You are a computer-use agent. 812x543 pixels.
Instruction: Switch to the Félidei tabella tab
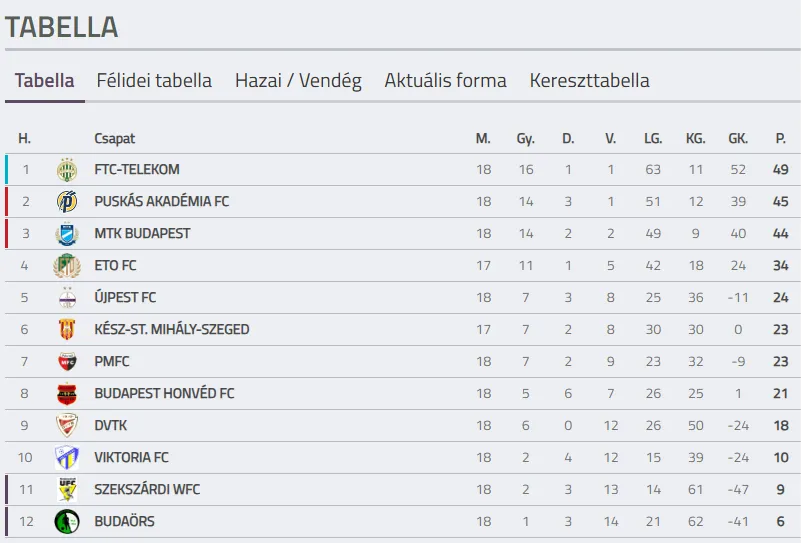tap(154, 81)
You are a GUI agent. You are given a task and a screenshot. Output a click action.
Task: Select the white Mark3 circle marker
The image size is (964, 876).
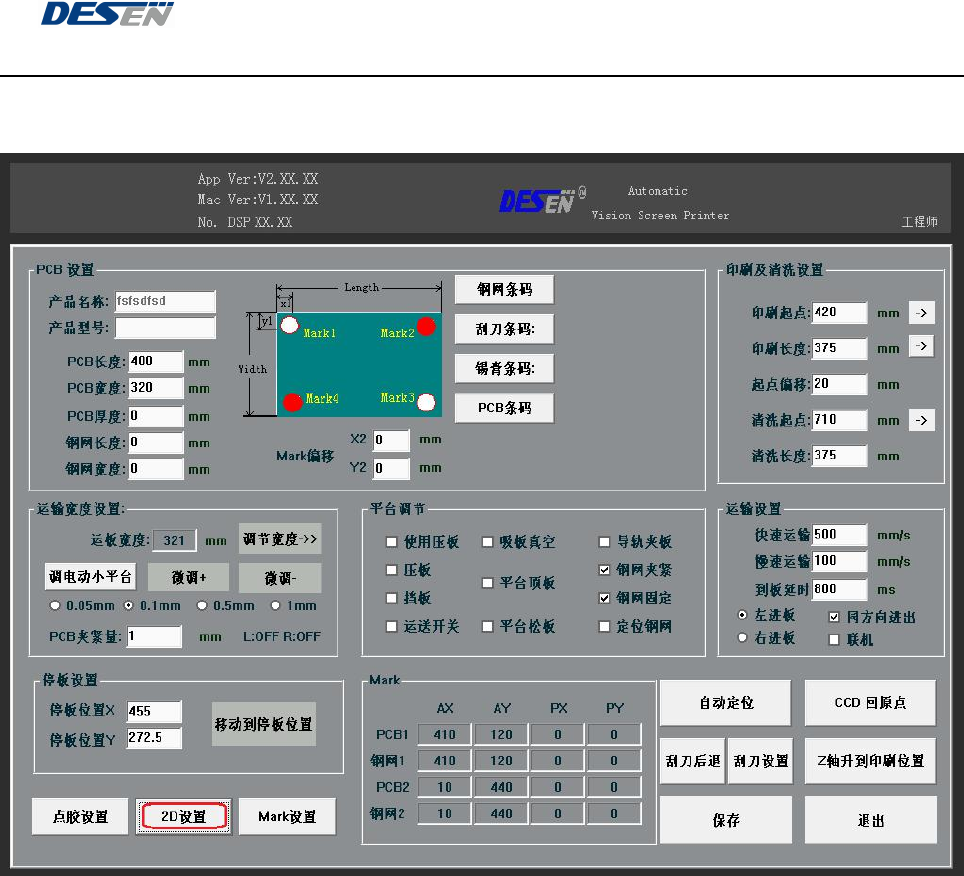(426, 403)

---

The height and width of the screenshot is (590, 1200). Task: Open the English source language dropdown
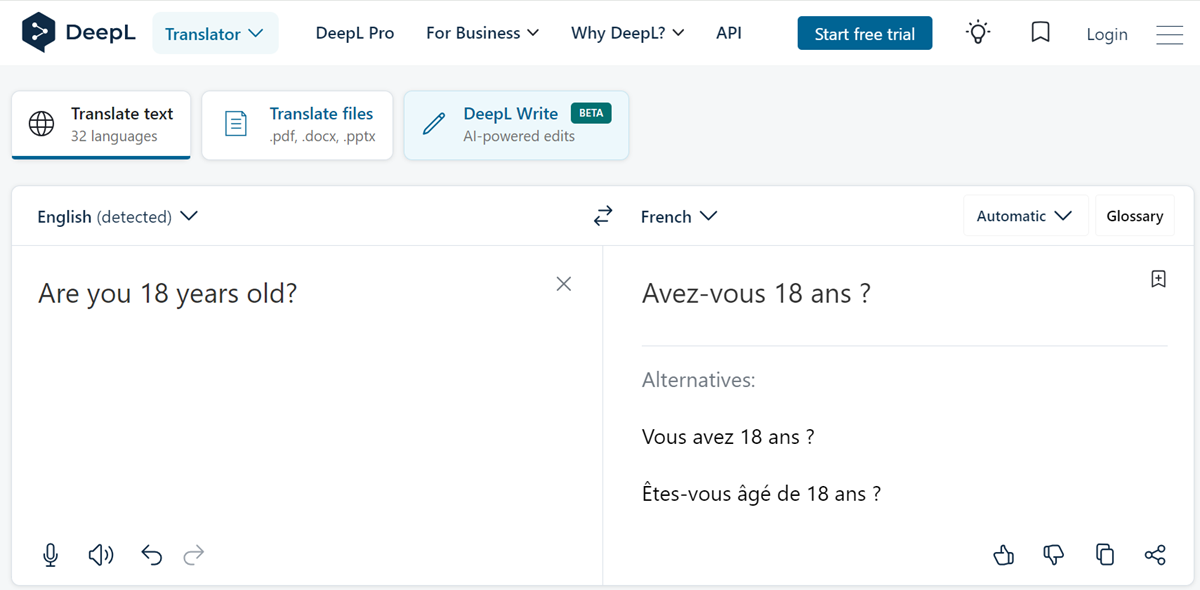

...

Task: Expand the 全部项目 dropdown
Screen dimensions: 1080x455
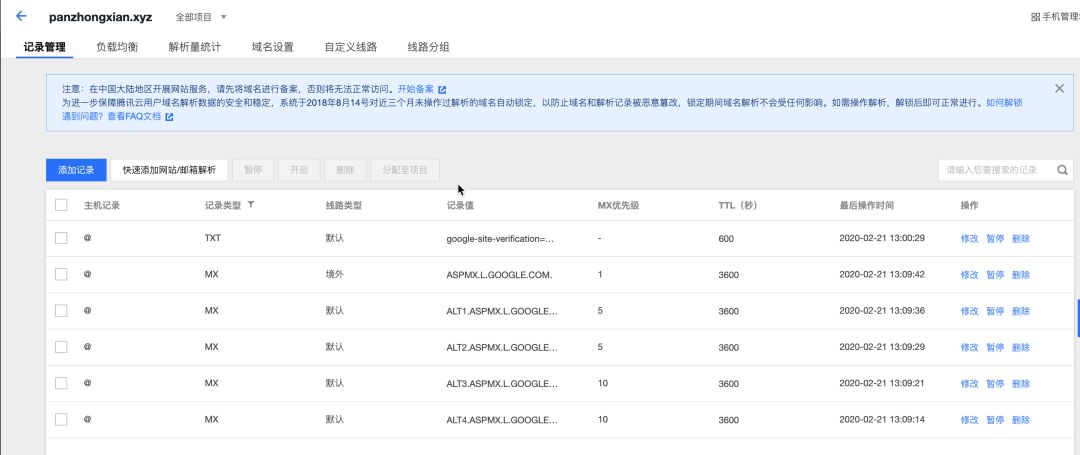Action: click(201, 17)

> [Exercise]: Could you find every line in the records above that has the string "dropdown" and copy it?

> [Output of the task]:
The height and width of the screenshot is (590, 1200). Task: Open the English source language dropdown
Task: Expand the 全部项目 dropdown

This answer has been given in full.